ボートレース大村 佐世保バーガー kaya

 佐世保バーガーの特徴はその大きさです。MックやLッテリアなどに比べると優に2倍はあります。小さな子供の頭ほどの大きさでボリューム満点です。袋ごと両手で持ち、中に顔をうずめるようにかぶりつきます。あふれ出たソースが手に付いてしまうのはご愛敬。特に「Kaya」のバンズは表面を焼いているのでカリカリで、中のパテやレタス、トマトなどの野菜とよく合います。大村のフードコートは名物が多く、会社の同僚の中では「あごだしラーメンが絶品」「いや、チャンポンが一番のお薦め」と意見が分かれますが、私の中では佐世保バーガーが一押しです。全国24場のレース場グルメでも5本の指に入ると思っています。

 

 腹も膨れ、レース開始です。きれいに晴れ上がり、水平線からは夏を思わせるような雲が立ち上がっています。第1レースが始まる前の気温は25度。日中は30度近くまで上がりそうです。出走表を見ると、第1レースから第9レースまでの一般戦は前日の準優勝戦組が1号艇にズラリ。しかもここはイン最強水面・大村。下手な穴狙いは大やけどしそうですが、出走表をながめながら第3レースに目が行きました。

 

 1号艇は準優勝戦4着敗退の篠崎仁志(福岡)。
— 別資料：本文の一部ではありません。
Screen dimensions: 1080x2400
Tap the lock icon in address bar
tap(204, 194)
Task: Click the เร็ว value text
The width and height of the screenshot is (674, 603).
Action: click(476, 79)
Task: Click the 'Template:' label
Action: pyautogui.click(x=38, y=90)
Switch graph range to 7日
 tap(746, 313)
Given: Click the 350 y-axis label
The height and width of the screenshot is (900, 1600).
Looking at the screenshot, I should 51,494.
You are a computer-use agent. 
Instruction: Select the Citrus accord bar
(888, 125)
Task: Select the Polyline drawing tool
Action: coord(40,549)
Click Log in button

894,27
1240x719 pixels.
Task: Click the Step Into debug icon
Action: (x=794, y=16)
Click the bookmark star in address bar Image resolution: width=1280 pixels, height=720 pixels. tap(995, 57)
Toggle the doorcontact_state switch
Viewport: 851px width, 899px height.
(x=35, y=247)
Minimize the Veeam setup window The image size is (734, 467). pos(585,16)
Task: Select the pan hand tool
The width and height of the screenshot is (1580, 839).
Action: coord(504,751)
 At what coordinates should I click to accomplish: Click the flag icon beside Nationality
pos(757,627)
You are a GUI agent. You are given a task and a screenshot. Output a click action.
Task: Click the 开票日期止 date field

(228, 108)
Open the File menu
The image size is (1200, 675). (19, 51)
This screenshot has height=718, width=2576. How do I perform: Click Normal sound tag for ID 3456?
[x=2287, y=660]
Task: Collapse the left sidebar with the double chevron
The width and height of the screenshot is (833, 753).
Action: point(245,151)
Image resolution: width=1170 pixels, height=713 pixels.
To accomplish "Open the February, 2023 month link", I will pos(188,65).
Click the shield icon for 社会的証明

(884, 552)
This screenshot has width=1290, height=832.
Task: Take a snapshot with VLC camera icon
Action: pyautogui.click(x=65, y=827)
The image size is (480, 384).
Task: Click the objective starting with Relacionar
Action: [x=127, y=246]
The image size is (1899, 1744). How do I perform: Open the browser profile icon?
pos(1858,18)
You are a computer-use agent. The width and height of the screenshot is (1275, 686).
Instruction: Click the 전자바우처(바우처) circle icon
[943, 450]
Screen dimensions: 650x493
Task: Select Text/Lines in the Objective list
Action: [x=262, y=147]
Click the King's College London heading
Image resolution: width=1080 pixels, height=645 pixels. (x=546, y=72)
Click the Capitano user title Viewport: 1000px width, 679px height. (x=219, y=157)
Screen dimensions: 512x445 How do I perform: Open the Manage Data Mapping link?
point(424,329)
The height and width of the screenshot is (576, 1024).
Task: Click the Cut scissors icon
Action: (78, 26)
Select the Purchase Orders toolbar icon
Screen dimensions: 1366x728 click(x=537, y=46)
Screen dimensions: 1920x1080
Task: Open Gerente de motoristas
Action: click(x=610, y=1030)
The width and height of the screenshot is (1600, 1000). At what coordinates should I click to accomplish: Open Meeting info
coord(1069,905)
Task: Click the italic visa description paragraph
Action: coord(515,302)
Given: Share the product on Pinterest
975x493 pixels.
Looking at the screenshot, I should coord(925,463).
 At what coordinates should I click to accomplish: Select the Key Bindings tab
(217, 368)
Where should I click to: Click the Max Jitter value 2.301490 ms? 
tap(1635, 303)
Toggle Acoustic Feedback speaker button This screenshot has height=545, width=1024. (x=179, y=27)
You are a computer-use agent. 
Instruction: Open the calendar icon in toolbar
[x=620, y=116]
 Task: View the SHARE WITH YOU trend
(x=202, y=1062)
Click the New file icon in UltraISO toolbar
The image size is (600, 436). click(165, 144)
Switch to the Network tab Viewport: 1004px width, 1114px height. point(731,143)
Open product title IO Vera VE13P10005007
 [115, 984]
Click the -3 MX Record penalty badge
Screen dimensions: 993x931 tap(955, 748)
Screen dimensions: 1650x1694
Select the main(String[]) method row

予選道中1着は1本もなく、何とか準優勝戦に乗れたという感じです。かつてイン戦の連勝記録が話題になるほどインの信頼度が高かったのですが、最近はそうでもないような印象を受けます。今節もイン戦は4着に敗れています。対して4号艇に山崎智也(群馬)がいます。予選突破はなりませんでしたが、後半からリズムアップしてきた着取りです。なんと言っても智也が4号艇のレースは何かが起こります。穴が出るとすれば、このレースかもしれません。

 

 第1、第2レースと手堅くインから攻め、第2レースで1,440円をゲット。迎えた第3レース。メンバーは仁志、智也のほかに②今泉友吾(東京)③山崎郡(大阪)⑤石渡鉄兵(東京)⑥丸岡正典(大阪)。メンバーだけ見れば①-④が本線でしょうが、「足は弱い」との仁志のコメントが気になります。言葉通り、展示タイムはよくありません。展示タイムは丸岡が断トツの一番時計。1周タイムは智也がトップです。穴の匂いがプンプンです。一応、本命筋として①=④-②⑤⑥の6点。穴目は④-⑤⑥-全と智也マークで丸岡の差し抜けまであるとみて⑥-①④-全。大村で⑥④⑤あたりで決着したら、それはそれはおいしい舟券になります。

 

 さて本番。4カドとなった智也がスタートから先行し3号艇にひっかかりながらも内を絞っていきます。「よっしゃー、まくったやろ」と力が入ったのもつかの間、まくり切るまではいかず、仁志にブロックされて大きく外へ。ぽっかり空いた仁志の内を2号艇、3号艇がズボ差し。2マークは2号艇が先マイし、後続が少しもつれましたが、結局②③①。思いもよらない内枠3艇での決着。期待した外枠勢は舟券に全く絡めず38,280円のビッグ配当となりました。確かに「何か」は起こったのですが、「何か」の中身は予想とは全く違うものになりました。

 

 第4レース以降は一進一退。基本、インからの舟券で勝負しましたが、絞って買うと抜け目が入ったり、逆に手を広げるとトリガミになったりとチグハグな展開で、最終レースを前に気が付けば手持ちの資金は半分以下。負け分を一気に取り戻すべく優勝戦で勝負です。

 

 

 メンバーは①原田幸哉(長崎)②羽野直也(福岡)③山田哲也(東京)④山口裕二(長崎)⑤赤坂俊輔(長崎)⑥新田泰章(広島)。SG覇者の原田が、長崎支部移籍後、4月のダイヤモンドカップに続き地元G1連覇を目指しインに仁王立ちのレースです。ネームバリュー、実績で他の5人を圧倒し原田の逃げが固いところですが、メンバーが決まった前夜から羽野の頭からは買おうと密かに決めていました。ルーキー世代ながらメキメキと頭角を現し、今期A1級に昇格。今年のトップルーキーにも選ばれている若手の超有望株です。しかも今節の相棒は、長谷昭範記者が推奨する大村のエース機、68号機です。予選でも2コースから差し切って1着をゲットしています。経験値は比べ物になりませんが、原田のイン戦をもし破るとすれば、羽野しかいないだろうとの見立てです。

 

 追い風1㍍とほぼ無風に近い中で行われた展示は枠なりの3対3。山田を除く5人はいずれも0台。特に原田、山口は0台前半と踏み込んでいます。展示タイムは羽野が断トツ。1周タイムは原田と羽野が抜けており、他の4人は大差ありません。展示を見ても原田対羽野の一騎打ちが濃厚です。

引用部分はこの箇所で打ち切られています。